● **Task prompt**
Below are some records. Return exactly the lines from the one containing "The width and height of the screenshot is (412, 237)." through the one containing "Task: Click the app logo in title bar", both included, and only those.

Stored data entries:
BEGIN

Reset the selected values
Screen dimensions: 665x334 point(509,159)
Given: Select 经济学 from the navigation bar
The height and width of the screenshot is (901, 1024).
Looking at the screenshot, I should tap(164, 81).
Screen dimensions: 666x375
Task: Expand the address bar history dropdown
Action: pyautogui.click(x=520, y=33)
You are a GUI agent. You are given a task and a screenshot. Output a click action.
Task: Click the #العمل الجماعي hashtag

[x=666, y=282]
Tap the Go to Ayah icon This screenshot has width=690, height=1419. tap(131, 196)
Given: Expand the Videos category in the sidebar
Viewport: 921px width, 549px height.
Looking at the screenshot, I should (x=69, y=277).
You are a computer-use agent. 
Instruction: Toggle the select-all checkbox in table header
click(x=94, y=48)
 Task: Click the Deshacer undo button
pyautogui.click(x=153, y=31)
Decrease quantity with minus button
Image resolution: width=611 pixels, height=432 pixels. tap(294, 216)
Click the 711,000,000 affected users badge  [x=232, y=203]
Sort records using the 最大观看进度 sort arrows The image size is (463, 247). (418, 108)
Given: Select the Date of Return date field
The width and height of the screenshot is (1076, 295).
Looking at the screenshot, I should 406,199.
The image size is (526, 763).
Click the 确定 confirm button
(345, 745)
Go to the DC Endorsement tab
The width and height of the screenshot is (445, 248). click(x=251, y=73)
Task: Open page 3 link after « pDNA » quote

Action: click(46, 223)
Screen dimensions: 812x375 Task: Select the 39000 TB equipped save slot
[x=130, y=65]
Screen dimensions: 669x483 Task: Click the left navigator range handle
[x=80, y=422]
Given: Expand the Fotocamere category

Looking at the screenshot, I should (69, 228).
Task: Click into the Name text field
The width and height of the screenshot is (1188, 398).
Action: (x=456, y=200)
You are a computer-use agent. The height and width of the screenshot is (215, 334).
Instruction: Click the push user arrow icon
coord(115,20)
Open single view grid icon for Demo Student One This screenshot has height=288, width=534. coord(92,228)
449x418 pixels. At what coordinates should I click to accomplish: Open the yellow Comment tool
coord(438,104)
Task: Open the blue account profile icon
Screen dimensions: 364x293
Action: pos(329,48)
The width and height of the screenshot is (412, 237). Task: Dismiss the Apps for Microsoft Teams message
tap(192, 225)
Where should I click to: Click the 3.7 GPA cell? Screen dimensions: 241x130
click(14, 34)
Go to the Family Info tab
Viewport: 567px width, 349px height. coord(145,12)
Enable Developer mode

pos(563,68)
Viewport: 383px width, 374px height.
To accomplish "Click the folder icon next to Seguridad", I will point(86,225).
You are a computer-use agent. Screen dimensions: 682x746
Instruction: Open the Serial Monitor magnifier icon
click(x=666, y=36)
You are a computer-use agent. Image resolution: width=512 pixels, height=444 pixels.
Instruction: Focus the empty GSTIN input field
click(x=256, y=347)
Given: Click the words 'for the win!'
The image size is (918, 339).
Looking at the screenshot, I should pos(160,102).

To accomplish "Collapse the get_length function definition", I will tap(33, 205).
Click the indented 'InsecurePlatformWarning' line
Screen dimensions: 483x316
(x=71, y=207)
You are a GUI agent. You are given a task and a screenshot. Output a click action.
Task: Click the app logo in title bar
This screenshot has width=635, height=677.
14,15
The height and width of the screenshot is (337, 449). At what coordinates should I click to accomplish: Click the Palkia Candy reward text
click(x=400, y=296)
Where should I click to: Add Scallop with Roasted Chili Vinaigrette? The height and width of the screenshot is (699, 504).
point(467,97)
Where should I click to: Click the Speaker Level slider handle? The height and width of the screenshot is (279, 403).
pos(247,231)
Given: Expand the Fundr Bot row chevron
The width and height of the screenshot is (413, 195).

END

● **Answer space**
The width and height of the screenshot is (412, 237). Task: Dismiss the Apps for Microsoft Teams message
tap(192, 225)
Where should I click to: Click the 3.7 GPA cell? Screen dimensions: 241x130
click(14, 34)
Go to the Family Info tab
Viewport: 567px width, 349px height. coord(145,12)
Enable Developer mode

pos(563,68)
Viewport: 383px width, 374px height.
To accomplish "Click the folder icon next to Seguridad", I will point(86,225).
You are a computer-use agent. Screen dimensions: 682x746
Instruction: Open the Serial Monitor magnifier icon
click(x=666, y=36)
You are a computer-use agent. Image resolution: width=512 pixels, height=444 pixels.
Instruction: Focus the empty GSTIN input field
click(x=256, y=347)
Given: Click the words 'for the win!'
The image size is (918, 339).
Looking at the screenshot, I should pos(160,102).

To accomplish "Collapse the get_length function definition", I will tap(33, 205).
Click the indented 'InsecurePlatformWarning' line
Screen dimensions: 483x316
(x=71, y=207)
You are a GUI agent. You are given a task and a screenshot. Output a click action.
Task: Click the app logo in title bar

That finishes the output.